## INFORMATION
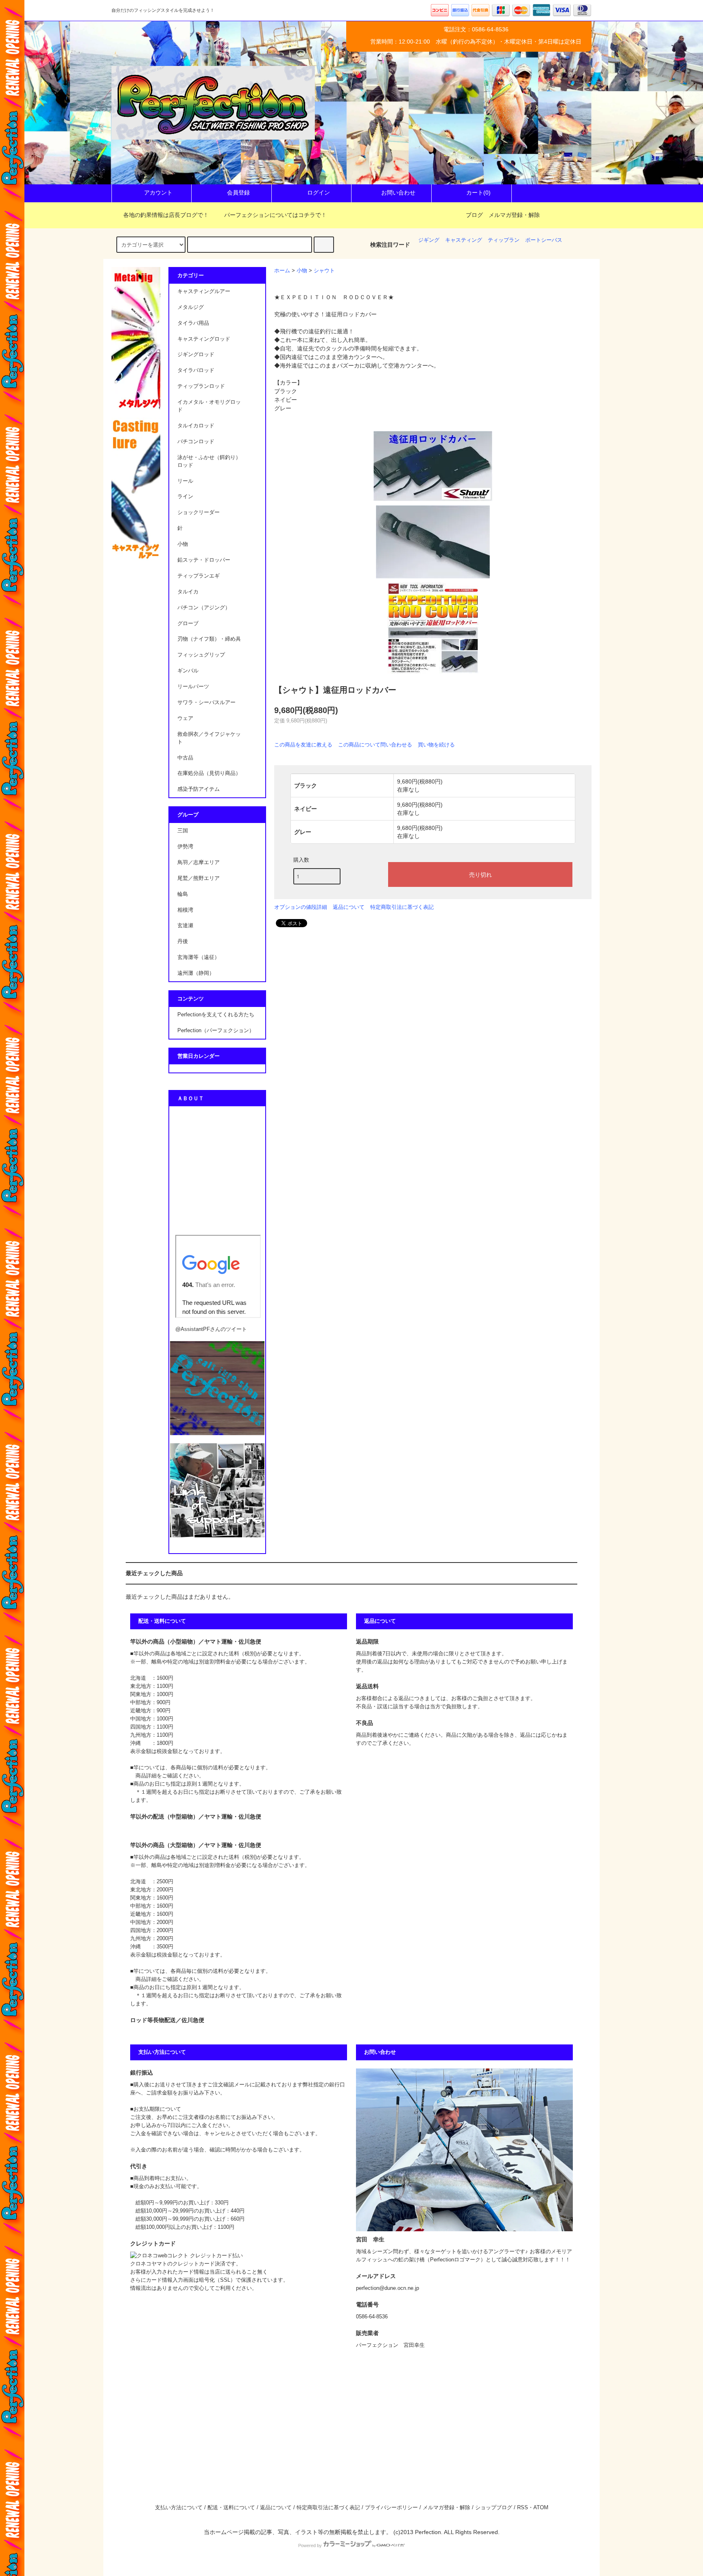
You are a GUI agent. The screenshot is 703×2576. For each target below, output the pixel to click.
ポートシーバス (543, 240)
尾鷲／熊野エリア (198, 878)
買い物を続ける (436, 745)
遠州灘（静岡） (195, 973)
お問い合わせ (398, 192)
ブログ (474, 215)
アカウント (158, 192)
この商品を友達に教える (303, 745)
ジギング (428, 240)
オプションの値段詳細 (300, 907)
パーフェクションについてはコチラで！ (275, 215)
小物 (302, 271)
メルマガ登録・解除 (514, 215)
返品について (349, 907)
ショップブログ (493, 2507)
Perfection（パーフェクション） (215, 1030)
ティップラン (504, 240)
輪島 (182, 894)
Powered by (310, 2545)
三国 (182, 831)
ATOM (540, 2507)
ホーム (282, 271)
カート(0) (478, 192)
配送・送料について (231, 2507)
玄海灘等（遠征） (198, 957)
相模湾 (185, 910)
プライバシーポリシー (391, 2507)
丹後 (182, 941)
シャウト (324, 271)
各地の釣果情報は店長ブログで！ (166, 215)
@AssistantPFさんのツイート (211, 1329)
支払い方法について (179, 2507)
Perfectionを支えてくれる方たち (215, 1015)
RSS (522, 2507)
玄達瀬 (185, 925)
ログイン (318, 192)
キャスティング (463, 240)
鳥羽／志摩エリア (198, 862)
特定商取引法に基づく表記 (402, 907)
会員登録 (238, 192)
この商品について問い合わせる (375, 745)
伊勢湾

## ASSIGNMENT
Transcribe the listing above verbatim. No picture belongs in the result.

## WRITTEN SOLUTION
You are a GUI agent. The screenshot is 703×2576. For each target below, output the pixel to click.
ポートシーバス (543, 240)
尾鷲／熊野エリア (198, 878)
買い物を続ける (436, 745)
遠州灘（静岡） (195, 973)
お問い合わせ (398, 192)
ブログ (474, 215)
アカウント (158, 192)
この商品を友達に教える (303, 745)
ジギング (428, 240)
オプションの値段詳細 (300, 907)
パーフェクションについてはコチラで！ (275, 215)
小物 (302, 271)
メルマガ登録・解除 (514, 215)
返品について (349, 907)
ショップブログ (493, 2507)
Perfection（パーフェクション） (215, 1030)
ティップラン (504, 240)
輪島 (182, 894)
Powered by (310, 2545)
三国 (182, 831)
ATOM (540, 2507)
ホーム (282, 271)
カート(0) (478, 192)
配送・送料について (231, 2507)
玄海灘等（遠征） (198, 957)
相模湾 (185, 910)
プライバシーポリシー (391, 2507)
丹後 (182, 941)
シャウト (324, 271)
各地の釣果情報は店長ブログで！ (166, 215)
@AssistantPFさんのツイート (211, 1329)
支払い方法について (179, 2507)
Perfectionを支えてくれる方たち (215, 1015)
RSS (522, 2507)
玄達瀬 (185, 925)
ログイン (318, 192)
キャスティング (463, 240)
鳥羽／志摩エリア (198, 862)
特定商取引法に基づく表記 (402, 907)
会員登録 (238, 192)
この商品について問い合わせる (375, 745)
伊勢湾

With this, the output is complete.